[Start of section]

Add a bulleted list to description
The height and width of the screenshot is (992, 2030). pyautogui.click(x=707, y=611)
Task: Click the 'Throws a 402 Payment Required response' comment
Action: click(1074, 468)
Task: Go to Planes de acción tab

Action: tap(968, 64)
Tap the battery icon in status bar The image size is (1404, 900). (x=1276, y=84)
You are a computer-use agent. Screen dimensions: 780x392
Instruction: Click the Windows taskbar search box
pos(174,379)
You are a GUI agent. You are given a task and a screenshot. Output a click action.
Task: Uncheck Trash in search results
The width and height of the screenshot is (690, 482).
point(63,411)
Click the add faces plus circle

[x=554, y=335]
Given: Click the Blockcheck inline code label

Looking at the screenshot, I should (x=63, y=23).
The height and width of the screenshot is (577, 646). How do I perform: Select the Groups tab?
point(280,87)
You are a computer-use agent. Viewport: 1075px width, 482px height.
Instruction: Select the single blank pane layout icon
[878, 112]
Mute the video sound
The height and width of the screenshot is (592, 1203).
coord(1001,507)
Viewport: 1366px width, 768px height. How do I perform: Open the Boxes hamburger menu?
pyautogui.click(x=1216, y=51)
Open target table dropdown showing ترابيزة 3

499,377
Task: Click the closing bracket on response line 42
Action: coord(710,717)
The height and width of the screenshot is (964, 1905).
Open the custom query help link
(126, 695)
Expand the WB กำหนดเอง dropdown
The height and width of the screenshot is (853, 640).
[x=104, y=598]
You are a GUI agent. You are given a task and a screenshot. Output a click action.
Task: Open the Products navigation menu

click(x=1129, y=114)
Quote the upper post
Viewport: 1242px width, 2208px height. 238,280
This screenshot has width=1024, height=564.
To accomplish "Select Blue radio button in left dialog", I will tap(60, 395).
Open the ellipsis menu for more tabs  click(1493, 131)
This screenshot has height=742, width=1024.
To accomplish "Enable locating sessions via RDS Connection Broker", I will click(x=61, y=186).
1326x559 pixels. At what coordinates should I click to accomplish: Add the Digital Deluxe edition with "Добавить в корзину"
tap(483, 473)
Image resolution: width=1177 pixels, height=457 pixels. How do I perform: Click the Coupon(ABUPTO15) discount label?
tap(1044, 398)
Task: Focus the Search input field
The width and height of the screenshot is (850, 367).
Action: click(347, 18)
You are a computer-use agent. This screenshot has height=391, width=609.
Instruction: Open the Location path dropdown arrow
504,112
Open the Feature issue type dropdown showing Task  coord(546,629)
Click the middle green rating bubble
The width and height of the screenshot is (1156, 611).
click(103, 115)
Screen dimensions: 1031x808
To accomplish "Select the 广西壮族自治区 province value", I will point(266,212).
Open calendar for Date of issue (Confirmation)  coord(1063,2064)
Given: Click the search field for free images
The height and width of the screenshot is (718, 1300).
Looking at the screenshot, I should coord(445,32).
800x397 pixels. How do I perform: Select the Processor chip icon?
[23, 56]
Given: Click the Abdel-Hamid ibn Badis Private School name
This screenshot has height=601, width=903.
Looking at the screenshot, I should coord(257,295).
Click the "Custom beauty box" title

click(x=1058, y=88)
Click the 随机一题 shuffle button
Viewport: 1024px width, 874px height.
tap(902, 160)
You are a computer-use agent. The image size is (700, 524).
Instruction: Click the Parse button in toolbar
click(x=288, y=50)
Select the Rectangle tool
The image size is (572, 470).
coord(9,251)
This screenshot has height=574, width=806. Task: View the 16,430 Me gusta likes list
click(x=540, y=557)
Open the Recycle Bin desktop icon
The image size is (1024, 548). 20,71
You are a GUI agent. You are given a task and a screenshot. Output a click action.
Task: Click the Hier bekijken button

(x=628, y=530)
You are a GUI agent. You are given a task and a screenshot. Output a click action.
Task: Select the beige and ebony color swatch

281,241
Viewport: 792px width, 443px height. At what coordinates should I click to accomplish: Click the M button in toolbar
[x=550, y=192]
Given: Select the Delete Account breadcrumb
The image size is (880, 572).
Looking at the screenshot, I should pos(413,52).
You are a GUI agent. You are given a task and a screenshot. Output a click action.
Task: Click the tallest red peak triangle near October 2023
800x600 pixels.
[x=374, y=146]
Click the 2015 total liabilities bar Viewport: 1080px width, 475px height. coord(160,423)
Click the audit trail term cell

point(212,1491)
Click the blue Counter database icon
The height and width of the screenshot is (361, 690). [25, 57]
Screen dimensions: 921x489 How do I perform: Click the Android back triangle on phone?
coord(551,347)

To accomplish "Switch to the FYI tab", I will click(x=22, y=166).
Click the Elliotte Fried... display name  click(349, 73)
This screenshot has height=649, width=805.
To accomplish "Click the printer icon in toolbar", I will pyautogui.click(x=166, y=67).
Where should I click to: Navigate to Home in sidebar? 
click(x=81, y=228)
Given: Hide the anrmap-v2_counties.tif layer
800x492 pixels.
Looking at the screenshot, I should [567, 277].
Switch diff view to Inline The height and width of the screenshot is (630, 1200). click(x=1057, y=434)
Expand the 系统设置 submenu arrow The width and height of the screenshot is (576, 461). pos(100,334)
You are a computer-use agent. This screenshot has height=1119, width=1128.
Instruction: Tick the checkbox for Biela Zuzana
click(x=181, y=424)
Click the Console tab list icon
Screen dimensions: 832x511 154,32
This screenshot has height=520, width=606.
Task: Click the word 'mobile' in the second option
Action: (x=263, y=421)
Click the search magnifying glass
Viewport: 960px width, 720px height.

[End of section]

== Activity ==
A verbatim copy of the listing is needed.

== Exercise solution ==
Add a bulleted list to description
The height and width of the screenshot is (992, 2030). pyautogui.click(x=707, y=611)
Task: Click the 'Throws a 402 Payment Required response' comment
Action: click(1074, 468)
Task: Go to Planes de acción tab

Action: tap(968, 64)
Tap the battery icon in status bar The image size is (1404, 900). (x=1276, y=84)
You are a computer-use agent. Screen dimensions: 780x392
Instruction: Click the Windows taskbar search box
pos(174,379)
You are a GUI agent. You are given a task and a screenshot. Output a click action.
Task: Uncheck Trash in search results
The width and height of the screenshot is (690, 482).
point(63,411)
Click the add faces plus circle

[x=554, y=335]
Given: Click the Blockcheck inline code label

Looking at the screenshot, I should (x=63, y=23).
The height and width of the screenshot is (577, 646). How do I perform: Select the Groups tab?
point(280,87)
You are a computer-use agent. Viewport: 1075px width, 482px height.
Instruction: Select the single blank pane layout icon
[878, 112]
Mute the video sound
The height and width of the screenshot is (592, 1203).
coord(1001,507)
Viewport: 1366px width, 768px height. How do I perform: Open the Boxes hamburger menu?
pyautogui.click(x=1216, y=51)
Open target table dropdown showing ترابيزة 3

499,377
Task: Click the closing bracket on response line 42
Action: coord(710,717)
The height and width of the screenshot is (964, 1905).
Open the custom query help link
(126, 695)
Expand the WB กำหนดเอง dropdown
The height and width of the screenshot is (853, 640).
[x=104, y=598]
You are a GUI agent. You are given a task and a screenshot. Output a click action.
Task: Open the Products navigation menu

click(x=1129, y=114)
Quote the upper post
Viewport: 1242px width, 2208px height. 238,280
This screenshot has width=1024, height=564.
To accomplish "Select Blue radio button in left dialog", I will tap(60, 395).
Open the ellipsis menu for more tabs  click(1493, 131)
This screenshot has height=742, width=1024.
To accomplish "Enable locating sessions via RDS Connection Broker", I will click(x=61, y=186).
1326x559 pixels. At what coordinates should I click to accomplish: Add the Digital Deluxe edition with "Добавить в корзину"
tap(483, 473)
Image resolution: width=1177 pixels, height=457 pixels. How do I perform: Click the Coupon(ABUPTO15) discount label?
tap(1044, 398)
Task: Focus the Search input field
The width and height of the screenshot is (850, 367).
Action: click(347, 18)
You are a computer-use agent. This screenshot has height=391, width=609.
Instruction: Open the Location path dropdown arrow
504,112
Open the Feature issue type dropdown showing Task  coord(546,629)
Click the middle green rating bubble
The width and height of the screenshot is (1156, 611).
click(103, 115)
Screen dimensions: 1031x808
To accomplish "Select the 广西壮族自治区 province value", I will point(266,212).
Open calendar for Date of issue (Confirmation)  coord(1063,2064)
Given: Click the search field for free images
The height and width of the screenshot is (718, 1300).
Looking at the screenshot, I should coord(445,32).
800x397 pixels. How do I perform: Select the Processor chip icon?
[23, 56]
Given: Click the Abdel-Hamid ibn Badis Private School name
This screenshot has height=601, width=903.
Looking at the screenshot, I should coord(257,295).
Click the "Custom beauty box" title

click(x=1058, y=88)
Click the 随机一题 shuffle button
Viewport: 1024px width, 874px height.
tap(902, 160)
You are a computer-use agent. The image size is (700, 524).
Instruction: Click the Parse button in toolbar
click(x=288, y=50)
Select the Rectangle tool
The image size is (572, 470).
coord(9,251)
This screenshot has height=574, width=806. Task: View the 16,430 Me gusta likes list
click(x=540, y=557)
Open the Recycle Bin desktop icon
The image size is (1024, 548). 20,71
You are a GUI agent. You are given a task and a screenshot. Output a click action.
Task: Click the Hier bekijken button

(x=628, y=530)
You are a GUI agent. You are given a task and a screenshot. Output a click action.
Task: Select the beige and ebony color swatch

281,241
Viewport: 792px width, 443px height. At what coordinates should I click to accomplish: Click the M button in toolbar
[x=550, y=192]
Given: Select the Delete Account breadcrumb
The image size is (880, 572).
Looking at the screenshot, I should pos(413,52).
You are a GUI agent. You are given a task and a screenshot. Output a click action.
Task: Click the tallest red peak triangle near October 2023
800x600 pixels.
[x=374, y=146]
Click the 2015 total liabilities bar Viewport: 1080px width, 475px height. coord(160,423)
Click the audit trail term cell

point(212,1491)
Click the blue Counter database icon
The height and width of the screenshot is (361, 690). [25, 57]
Screen dimensions: 921x489 How do I perform: Click the Android back triangle on phone?
coord(551,347)

To accomplish "Switch to the FYI tab", I will click(x=22, y=166).
Click the Elliotte Fried... display name  click(349, 73)
This screenshot has height=649, width=805.
To accomplish "Click the printer icon in toolbar", I will pyautogui.click(x=166, y=67).
Where should I click to: Navigate to Home in sidebar? 
click(x=81, y=228)
Given: Hide the anrmap-v2_counties.tif layer
800x492 pixels.
Looking at the screenshot, I should [567, 277].
Switch diff view to Inline The height and width of the screenshot is (630, 1200). click(x=1057, y=434)
Expand the 系统设置 submenu arrow The width and height of the screenshot is (576, 461). pos(100,334)
You are a computer-use agent. This screenshot has height=1119, width=1128.
Instruction: Tick the checkbox for Biela Zuzana
click(x=181, y=424)
Click the Console tab list icon
Screen dimensions: 832x511 154,32
This screenshot has height=520, width=606.
Task: Click the word 'mobile' in the second option
Action: (x=263, y=421)
Click the search magnifying glass
Viewport: 960px width, 720px height.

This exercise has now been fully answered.